## WHAT TO WORK ON
Copy the data exactly from the line that contains "Task: Click the 100M/Full speed value" through the line that contains "Task: Expand the", keeping both end lines and leaving out everything else.

*** RECORD EXTRACTS ***

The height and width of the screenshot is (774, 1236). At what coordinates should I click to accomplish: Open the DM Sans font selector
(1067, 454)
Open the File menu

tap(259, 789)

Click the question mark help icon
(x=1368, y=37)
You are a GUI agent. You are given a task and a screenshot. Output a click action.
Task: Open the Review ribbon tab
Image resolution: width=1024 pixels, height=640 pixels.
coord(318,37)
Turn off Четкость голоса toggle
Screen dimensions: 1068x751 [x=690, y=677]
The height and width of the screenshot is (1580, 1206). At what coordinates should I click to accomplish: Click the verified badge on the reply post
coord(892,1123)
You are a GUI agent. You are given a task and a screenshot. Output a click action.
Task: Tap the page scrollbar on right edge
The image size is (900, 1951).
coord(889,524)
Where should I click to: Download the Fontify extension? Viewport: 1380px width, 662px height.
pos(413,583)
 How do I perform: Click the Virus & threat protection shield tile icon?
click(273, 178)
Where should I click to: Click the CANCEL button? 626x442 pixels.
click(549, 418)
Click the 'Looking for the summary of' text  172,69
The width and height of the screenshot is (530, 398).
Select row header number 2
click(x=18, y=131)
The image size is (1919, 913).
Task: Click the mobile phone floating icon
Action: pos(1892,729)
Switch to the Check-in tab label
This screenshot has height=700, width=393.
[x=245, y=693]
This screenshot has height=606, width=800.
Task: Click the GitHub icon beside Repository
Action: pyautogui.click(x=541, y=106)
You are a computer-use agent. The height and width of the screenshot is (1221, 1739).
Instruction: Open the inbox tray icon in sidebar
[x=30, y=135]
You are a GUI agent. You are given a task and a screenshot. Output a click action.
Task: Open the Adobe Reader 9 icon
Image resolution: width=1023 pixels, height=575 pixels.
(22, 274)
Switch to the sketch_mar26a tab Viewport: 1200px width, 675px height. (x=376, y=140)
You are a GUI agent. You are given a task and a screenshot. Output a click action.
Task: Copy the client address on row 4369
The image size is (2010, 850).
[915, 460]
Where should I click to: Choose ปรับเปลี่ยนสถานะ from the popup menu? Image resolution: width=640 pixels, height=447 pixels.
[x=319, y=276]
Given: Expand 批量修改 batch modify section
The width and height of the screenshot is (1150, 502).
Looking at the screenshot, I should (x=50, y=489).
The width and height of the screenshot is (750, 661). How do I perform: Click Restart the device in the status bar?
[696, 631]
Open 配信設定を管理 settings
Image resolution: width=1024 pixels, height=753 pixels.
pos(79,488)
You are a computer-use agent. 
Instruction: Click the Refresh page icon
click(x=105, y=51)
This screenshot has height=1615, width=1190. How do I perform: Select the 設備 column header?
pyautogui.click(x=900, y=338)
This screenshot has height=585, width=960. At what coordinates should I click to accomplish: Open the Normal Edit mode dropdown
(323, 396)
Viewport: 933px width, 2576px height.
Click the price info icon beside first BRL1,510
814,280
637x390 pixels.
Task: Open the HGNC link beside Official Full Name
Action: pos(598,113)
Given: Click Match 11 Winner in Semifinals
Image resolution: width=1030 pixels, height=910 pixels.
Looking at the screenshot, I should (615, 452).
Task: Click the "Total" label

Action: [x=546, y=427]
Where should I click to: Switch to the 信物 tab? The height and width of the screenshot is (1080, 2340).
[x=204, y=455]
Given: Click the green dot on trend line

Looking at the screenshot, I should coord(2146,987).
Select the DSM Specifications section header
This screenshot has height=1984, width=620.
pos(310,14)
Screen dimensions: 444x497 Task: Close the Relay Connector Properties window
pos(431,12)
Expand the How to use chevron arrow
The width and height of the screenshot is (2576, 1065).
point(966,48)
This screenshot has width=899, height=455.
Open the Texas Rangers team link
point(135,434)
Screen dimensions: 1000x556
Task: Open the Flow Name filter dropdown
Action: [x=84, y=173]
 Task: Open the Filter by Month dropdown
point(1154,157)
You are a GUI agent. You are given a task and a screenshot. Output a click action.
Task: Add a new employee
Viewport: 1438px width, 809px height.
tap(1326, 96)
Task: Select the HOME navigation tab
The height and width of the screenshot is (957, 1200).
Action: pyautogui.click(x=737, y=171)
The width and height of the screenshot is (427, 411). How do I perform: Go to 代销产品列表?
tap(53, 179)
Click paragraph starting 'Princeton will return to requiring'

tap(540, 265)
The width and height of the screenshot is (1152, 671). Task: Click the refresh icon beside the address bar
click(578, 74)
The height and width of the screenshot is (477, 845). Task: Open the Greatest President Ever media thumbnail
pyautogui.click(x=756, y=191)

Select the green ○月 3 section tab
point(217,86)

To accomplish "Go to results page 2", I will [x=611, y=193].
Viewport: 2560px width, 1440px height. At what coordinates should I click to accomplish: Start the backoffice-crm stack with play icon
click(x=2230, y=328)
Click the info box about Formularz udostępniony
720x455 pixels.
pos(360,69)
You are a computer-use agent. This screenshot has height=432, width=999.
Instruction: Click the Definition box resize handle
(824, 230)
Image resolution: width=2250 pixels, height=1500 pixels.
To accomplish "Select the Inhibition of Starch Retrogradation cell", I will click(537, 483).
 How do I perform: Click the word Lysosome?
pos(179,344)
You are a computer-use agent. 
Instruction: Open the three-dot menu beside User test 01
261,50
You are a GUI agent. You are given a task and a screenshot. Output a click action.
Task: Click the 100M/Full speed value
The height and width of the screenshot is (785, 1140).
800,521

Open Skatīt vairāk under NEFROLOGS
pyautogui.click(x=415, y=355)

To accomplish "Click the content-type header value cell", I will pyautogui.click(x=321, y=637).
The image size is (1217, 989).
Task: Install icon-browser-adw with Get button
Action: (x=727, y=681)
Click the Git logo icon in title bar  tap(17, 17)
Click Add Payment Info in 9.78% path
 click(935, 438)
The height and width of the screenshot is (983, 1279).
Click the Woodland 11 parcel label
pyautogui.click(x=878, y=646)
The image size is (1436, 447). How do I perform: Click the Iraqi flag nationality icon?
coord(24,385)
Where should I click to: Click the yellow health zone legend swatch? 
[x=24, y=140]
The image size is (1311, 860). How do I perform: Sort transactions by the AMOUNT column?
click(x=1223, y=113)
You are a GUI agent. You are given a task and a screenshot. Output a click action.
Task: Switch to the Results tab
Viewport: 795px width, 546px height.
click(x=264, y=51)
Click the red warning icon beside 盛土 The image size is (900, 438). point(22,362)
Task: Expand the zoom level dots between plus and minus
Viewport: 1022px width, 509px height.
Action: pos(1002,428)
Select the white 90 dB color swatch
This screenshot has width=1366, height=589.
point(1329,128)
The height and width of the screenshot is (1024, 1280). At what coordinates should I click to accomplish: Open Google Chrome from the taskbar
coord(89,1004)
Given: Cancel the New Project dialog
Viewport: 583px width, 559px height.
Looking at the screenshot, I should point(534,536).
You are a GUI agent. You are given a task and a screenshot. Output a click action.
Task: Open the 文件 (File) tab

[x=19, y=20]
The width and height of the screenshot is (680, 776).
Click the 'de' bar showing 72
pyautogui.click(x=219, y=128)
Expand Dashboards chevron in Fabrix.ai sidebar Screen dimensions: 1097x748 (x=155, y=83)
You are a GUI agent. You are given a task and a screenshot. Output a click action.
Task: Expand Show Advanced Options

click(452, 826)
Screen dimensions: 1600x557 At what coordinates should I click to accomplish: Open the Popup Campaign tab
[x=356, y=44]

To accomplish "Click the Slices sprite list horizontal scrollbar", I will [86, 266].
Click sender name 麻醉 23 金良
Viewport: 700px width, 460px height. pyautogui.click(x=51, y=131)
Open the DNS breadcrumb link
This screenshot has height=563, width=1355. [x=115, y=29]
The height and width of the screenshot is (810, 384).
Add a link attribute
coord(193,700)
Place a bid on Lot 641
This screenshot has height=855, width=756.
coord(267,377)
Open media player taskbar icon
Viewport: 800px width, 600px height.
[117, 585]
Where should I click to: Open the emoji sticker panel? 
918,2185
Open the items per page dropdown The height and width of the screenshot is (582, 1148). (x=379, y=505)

*** End of RECORD EXTRACTS ***

## FINISHED EXERCISE
Task: Click the 100M/Full speed value
The height and width of the screenshot is (785, 1140).
800,521

Open Skatīt vairāk under NEFROLOGS
pyautogui.click(x=415, y=355)

To accomplish "Click the content-type header value cell", I will pyautogui.click(x=321, y=637).
The image size is (1217, 989).
Task: Install icon-browser-adw with Get button
Action: (x=727, y=681)
Click the Git logo icon in title bar  tap(17, 17)
Click Add Payment Info in 9.78% path
 click(935, 438)
The height and width of the screenshot is (983, 1279).
Click the Woodland 11 parcel label
pyautogui.click(x=878, y=646)
The image size is (1436, 447). How do I perform: Click the Iraqi flag nationality icon?
coord(24,385)
Where should I click to: Click the yellow health zone legend swatch? 
[x=24, y=140]
The image size is (1311, 860). How do I perform: Sort transactions by the AMOUNT column?
click(x=1223, y=113)
You are a GUI agent. You are given a task and a screenshot. Output a click action.
Task: Switch to the Results tab
Viewport: 795px width, 546px height.
click(x=264, y=51)
Click the red warning icon beside 盛土 The image size is (900, 438). point(22,362)
Task: Expand the zoom level dots between plus and minus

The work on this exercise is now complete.